Half april wordt de Piet Dickentmanbrug opgeleverd

Achtentwintig jaar koerste hij  achter de zware motor.  Het waren jaren van euforie met honderden overwinningen waaronder een wereld-  en Europese titels én snelheidsrecords. Jaren  overgoten met een saus van horror. Tijdens zijn carrière, begonnen in 1901, sneuvelden in de loopgraven van de wielerbanen tweeënvijftig stayers en gangmakers. De houdbaarheidsdatum van stayers was nou eenmaal niet hoog. Als ze de uitgestoken klauwen van Magere Hein hadden genegeerd dan lonkte wel het invalidenkarretje. Of ze werden bevangen door woeste onbeteugelde angst. Stayers gingen niet lang mee. Behalve die ene afkomstig uit de Amsterdamse Jordaan. Piet Dickentman dus. Bijna vijftig jaar oud, gloeide in dat afgetrainde, tanige en ouwe lijf nog steeds de eerzucht.

-- Opdrachten --
(a) Leg in één tot drie zinnen uit waarom stayers volgens de tekst over Piet Dickentman niet lang meegingen.
(b) Neem uit de tekst over Piet Dickentman letterlijk het stuk over dat begint bij "Half april wordt" en eindigt bij "steeds de eerzucht.".
(c) Schrijf het vervolg van de tekst over Piet Dickentman, aansluitend op de laatste zin.

-- Gegeven informatie --
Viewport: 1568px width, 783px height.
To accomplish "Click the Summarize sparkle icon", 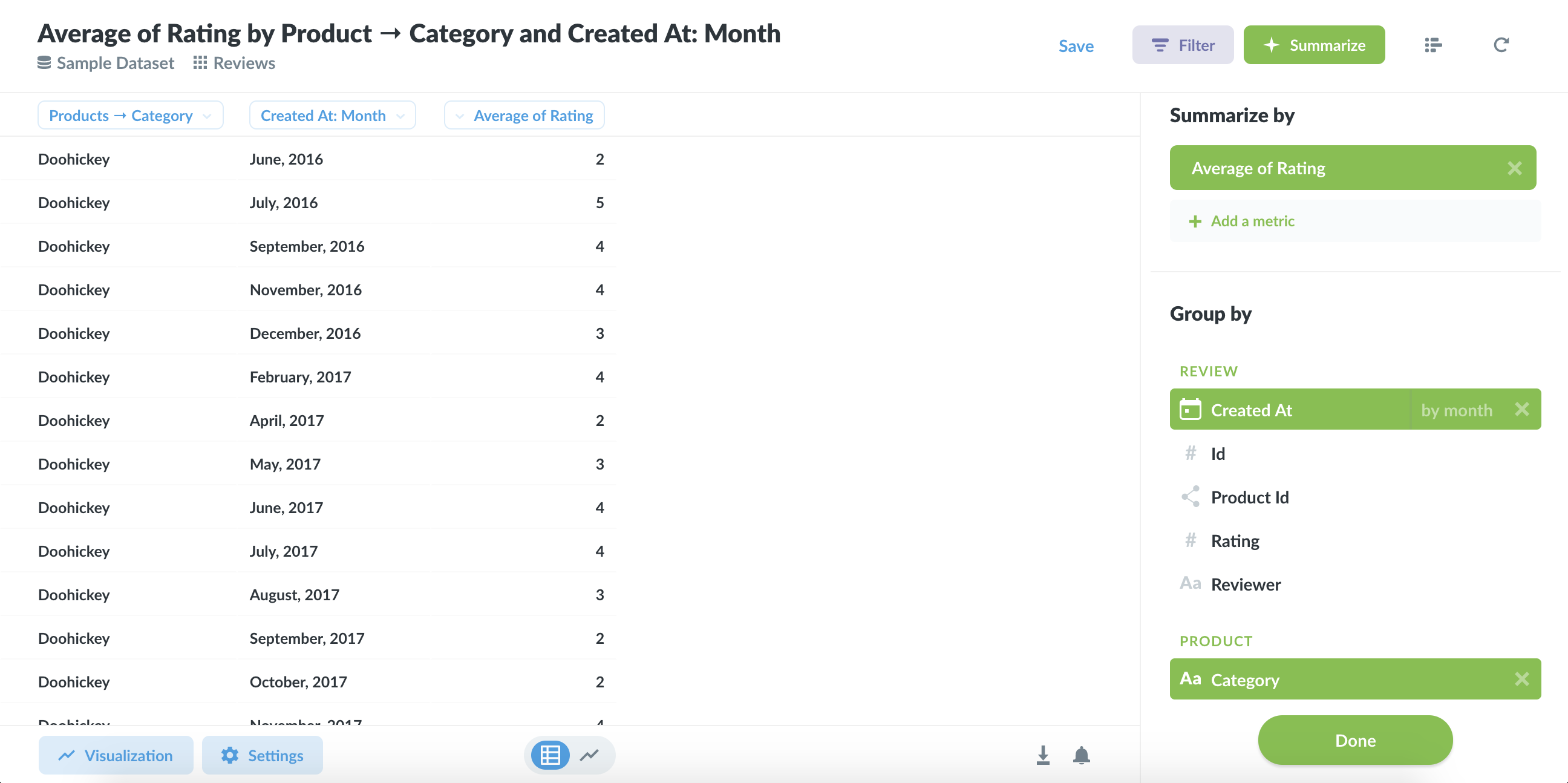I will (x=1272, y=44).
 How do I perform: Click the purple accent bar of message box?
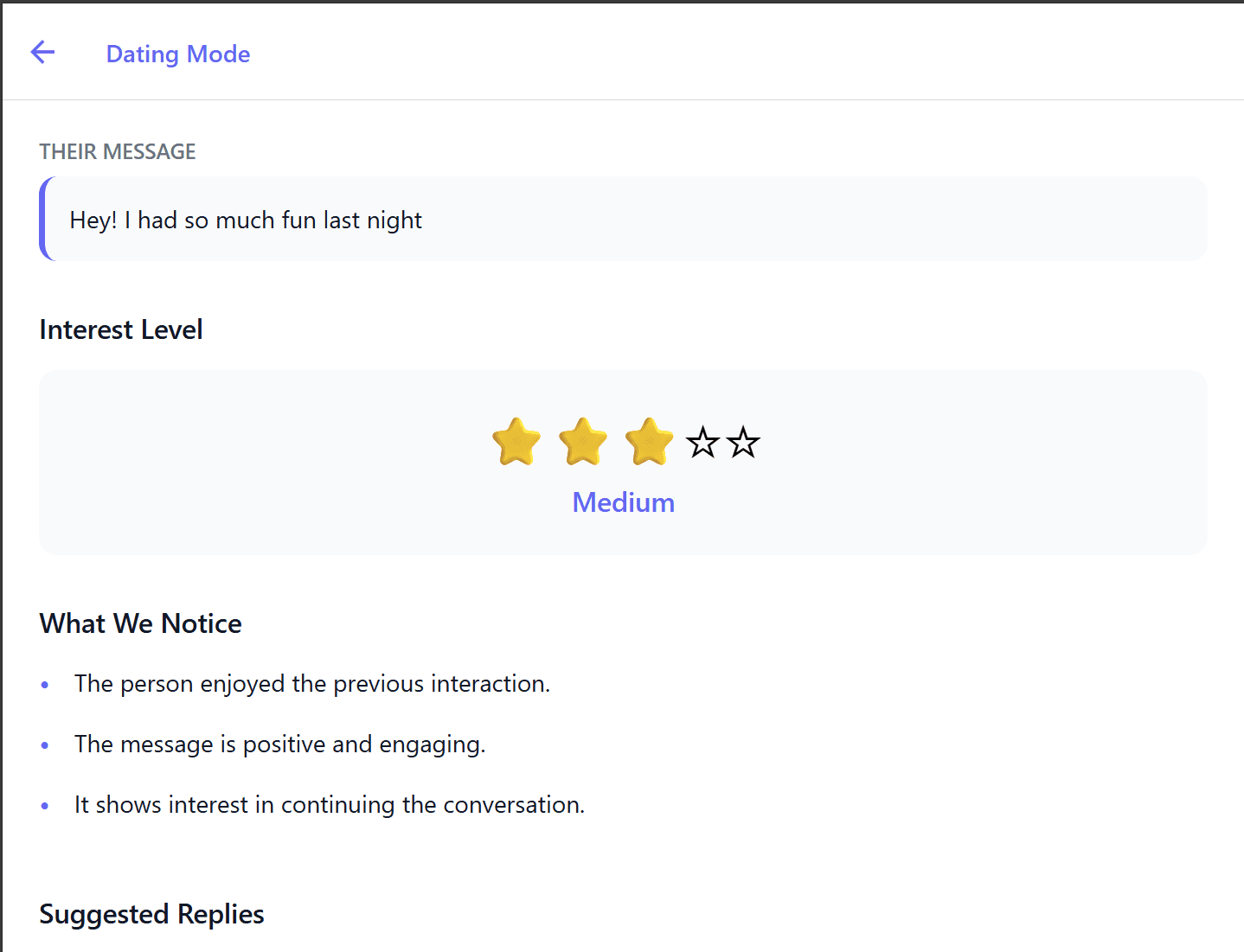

-- Antwoorden --
(a) Stayers hadden volgens de tekst een lage houdbaarheidsdatum: tijdens Dickentmans carrière sneuvelden op de wielerbanen tweeënvijftig stayers en gangmakers. Wie aan de dood ontsnapte, belandde vaak in een invalidenkarretje of werd bevangen door woeste, onbeteugelde angst.

(b)
Half april wordt de Piet Dickentmanbrug opgeleverd

Achtentwintig jaar koerste hij  achter de zware motor.  Het waren jaren van euforie met honderden overwinningen waaronder een wereld-  en Europese titels én snelheidsrecords. Jaren  overgoten met een saus van horror. Tijdens zijn carrière, begonnen in 1901, sneuvelden in de loopgraven van de wielerbanen tweeënvijftig stayers en gangmakers. De houdbaarheidsdatum van stayers was nou eenmaal niet hoog. Als ze de uitgestoken klauwen van Magere Hein hadden genegeerd dan lonkte wel het invalidenkarretje. Of ze werden bevangen door woeste onbeteugelde angst. Stayers gingen niet lang mee. Behalve die ene afkomstig uit de Amsterdamse Jordaan. Piet Dickentman dus. Bijna vijftig jaar oud, gloeide in dat afgetrainde, tanige en ouwe lijf nog steeds de eerzucht.

(c)
Dickentman door de Duitse pers die alte Oberweltmeister genoemd ging maar door. Ondanks zijn leeftijd was de man niet de Eddy Wally van de wielerbanen. Van de meer dan honderd profstayers uitkomend op de Duitse wielerbanen en naar kwaliteit onderverdeeld in drie klassen kwam Dickentman tot het laatst uit in de hoogste klasse.  Directies van de wielerbanen in Nederland maar vooral in Duitsland hadden Piet graag op de aanplakbiljetten. Met op zijn shirt de drie kruisen van het  Amsterdamse wapen en achter zijn naam bijna vijf  kruisen, gaf  Piet  nog steeds waar voor zijn geld. En als die ouwe zijn dag had liet hij de rol achter de motor, roodgloeiend staan. 
Eind september 1928 nam Piet, bijna vijftig jaar, voor een vol Olympisch Stadion afscheid van zijn sport én publiek.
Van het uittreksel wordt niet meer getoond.